> _What to work on_
Could you restate word for word every line of the records below, from the first one to the one holding "Open the Parametry"?

> _Extracted information_
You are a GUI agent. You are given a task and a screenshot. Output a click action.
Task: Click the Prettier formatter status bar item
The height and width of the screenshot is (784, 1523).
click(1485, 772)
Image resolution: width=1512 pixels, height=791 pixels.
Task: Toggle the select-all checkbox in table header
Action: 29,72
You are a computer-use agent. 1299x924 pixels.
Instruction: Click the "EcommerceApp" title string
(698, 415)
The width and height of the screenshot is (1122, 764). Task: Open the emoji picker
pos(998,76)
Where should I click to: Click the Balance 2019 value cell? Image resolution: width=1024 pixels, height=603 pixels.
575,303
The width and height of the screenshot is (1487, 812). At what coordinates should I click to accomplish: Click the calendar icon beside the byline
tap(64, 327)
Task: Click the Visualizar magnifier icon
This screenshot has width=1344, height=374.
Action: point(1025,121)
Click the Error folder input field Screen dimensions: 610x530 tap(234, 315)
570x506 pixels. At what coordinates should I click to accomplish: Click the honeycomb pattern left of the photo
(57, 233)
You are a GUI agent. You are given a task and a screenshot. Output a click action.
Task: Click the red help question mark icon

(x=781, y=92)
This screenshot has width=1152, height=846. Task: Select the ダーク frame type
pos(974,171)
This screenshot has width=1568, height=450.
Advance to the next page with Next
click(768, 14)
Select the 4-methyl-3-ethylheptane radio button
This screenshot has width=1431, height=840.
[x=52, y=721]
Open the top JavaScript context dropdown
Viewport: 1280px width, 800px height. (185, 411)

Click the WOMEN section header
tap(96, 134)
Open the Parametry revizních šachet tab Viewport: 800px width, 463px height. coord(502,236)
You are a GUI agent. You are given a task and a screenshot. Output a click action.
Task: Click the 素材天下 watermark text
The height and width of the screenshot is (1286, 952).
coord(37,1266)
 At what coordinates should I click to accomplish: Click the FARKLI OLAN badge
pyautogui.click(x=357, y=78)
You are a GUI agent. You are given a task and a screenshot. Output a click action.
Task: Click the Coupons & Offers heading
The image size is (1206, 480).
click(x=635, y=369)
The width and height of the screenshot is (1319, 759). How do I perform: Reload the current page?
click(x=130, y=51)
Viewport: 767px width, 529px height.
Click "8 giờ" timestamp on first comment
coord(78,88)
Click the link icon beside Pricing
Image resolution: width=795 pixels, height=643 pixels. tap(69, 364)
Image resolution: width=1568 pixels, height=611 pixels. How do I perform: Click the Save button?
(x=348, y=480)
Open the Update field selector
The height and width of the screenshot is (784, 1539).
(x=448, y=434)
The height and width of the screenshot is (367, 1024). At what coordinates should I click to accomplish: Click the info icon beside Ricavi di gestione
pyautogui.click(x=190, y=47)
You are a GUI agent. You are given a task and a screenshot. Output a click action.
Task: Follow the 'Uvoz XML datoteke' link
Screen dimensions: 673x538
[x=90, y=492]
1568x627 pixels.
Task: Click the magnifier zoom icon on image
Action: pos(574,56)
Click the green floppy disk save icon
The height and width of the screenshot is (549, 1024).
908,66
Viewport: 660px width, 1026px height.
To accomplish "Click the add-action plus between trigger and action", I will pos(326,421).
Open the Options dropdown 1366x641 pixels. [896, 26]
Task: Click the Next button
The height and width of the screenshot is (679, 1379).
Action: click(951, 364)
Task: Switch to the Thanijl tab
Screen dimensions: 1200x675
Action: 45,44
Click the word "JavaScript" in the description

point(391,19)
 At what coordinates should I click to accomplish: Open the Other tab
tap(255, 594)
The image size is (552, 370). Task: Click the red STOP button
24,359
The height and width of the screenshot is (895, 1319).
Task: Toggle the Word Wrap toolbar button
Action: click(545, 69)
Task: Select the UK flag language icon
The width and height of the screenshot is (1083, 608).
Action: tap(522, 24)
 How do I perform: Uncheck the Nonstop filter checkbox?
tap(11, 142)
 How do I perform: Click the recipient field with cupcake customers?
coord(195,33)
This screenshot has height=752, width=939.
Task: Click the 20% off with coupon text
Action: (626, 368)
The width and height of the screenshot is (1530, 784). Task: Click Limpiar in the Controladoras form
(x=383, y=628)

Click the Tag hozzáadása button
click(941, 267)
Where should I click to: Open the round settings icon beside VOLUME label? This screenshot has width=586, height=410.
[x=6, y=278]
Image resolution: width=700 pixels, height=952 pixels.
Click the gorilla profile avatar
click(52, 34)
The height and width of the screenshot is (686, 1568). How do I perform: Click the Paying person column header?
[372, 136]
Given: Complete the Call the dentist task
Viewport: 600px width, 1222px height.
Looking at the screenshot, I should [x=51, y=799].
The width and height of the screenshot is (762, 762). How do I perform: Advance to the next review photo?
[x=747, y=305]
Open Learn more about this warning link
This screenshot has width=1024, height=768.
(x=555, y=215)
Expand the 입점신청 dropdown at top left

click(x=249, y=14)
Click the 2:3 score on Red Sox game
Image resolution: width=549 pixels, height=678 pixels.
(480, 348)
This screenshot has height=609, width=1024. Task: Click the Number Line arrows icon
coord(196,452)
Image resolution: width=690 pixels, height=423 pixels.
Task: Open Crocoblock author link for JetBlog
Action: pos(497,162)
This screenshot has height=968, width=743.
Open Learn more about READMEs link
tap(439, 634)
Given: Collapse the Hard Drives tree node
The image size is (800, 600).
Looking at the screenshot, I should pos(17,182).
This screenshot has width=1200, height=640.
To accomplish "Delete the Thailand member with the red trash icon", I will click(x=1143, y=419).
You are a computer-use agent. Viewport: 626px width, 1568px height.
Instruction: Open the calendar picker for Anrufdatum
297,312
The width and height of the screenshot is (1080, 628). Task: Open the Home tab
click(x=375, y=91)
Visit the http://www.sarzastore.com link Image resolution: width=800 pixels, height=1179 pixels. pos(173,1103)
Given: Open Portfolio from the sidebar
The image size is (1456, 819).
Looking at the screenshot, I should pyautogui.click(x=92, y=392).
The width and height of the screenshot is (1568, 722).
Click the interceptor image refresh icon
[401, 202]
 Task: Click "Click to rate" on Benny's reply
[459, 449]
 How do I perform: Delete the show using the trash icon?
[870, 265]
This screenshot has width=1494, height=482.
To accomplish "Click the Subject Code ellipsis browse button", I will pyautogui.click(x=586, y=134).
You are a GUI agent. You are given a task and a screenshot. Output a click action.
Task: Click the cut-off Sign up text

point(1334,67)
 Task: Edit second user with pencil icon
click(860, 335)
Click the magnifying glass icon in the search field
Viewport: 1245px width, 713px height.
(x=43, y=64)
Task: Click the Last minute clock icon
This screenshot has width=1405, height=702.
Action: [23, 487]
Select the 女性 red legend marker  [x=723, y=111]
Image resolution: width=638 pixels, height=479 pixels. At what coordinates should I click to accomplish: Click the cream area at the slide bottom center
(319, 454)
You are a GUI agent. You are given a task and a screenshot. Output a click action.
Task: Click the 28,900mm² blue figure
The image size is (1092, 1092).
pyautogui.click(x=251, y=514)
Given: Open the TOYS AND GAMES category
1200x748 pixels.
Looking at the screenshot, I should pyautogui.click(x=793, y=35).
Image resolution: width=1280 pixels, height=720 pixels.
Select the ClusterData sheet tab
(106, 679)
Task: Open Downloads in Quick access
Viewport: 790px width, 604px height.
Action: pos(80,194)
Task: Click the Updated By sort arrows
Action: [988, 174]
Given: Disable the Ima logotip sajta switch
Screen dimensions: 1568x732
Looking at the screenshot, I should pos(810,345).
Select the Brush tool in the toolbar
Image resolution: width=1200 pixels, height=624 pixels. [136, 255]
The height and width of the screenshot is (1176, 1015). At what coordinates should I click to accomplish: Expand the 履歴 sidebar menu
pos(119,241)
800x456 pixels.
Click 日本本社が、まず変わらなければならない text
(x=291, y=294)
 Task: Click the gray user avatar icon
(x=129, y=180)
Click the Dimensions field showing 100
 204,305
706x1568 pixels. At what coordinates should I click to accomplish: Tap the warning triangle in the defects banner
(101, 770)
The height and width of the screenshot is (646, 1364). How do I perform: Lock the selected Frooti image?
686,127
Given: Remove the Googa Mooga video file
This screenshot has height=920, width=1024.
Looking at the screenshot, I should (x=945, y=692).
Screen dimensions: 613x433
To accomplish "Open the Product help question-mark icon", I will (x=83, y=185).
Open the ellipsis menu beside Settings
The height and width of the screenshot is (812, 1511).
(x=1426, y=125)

> _Reply_
You are a GUI agent. You are given a task and a screenshot. Output a click action.
Task: Click the Prettier formatter status bar item
The height and width of the screenshot is (784, 1523).
click(1485, 772)
Image resolution: width=1512 pixels, height=791 pixels.
Task: Toggle the select-all checkbox in table header
Action: 29,72
You are a computer-use agent. 1299x924 pixels.
Instruction: Click the "EcommerceApp" title string
(698, 415)
The width and height of the screenshot is (1122, 764). Task: Open the emoji picker
pos(998,76)
Where should I click to: Click the Balance 2019 value cell? Image resolution: width=1024 pixels, height=603 pixels.
575,303
The width and height of the screenshot is (1487, 812). At what coordinates should I click to accomplish: Click the calendar icon beside the byline
tap(64, 327)
Task: Click the Visualizar magnifier icon
This screenshot has width=1344, height=374.
Action: point(1025,121)
Click the Error folder input field Screen dimensions: 610x530 tap(234, 315)
570x506 pixels. At what coordinates should I click to accomplish: Click the honeycomb pattern left of the photo
(57, 233)
You are a GUI agent. You are given a task and a screenshot. Output a click action.
Task: Click the red help question mark icon

(x=781, y=92)
This screenshot has width=1152, height=846. Task: Select the ダーク frame type
pos(974,171)
This screenshot has width=1568, height=450.
Advance to the next page with Next
click(768, 14)
Select the 4-methyl-3-ethylheptane radio button
This screenshot has width=1431, height=840.
[x=52, y=721]
Open the top JavaScript context dropdown
Viewport: 1280px width, 800px height. (185, 411)

Click the WOMEN section header
tap(96, 134)
Open the Parametry revizních šachet tab Viewport: 800px width, 463px height. coord(502,236)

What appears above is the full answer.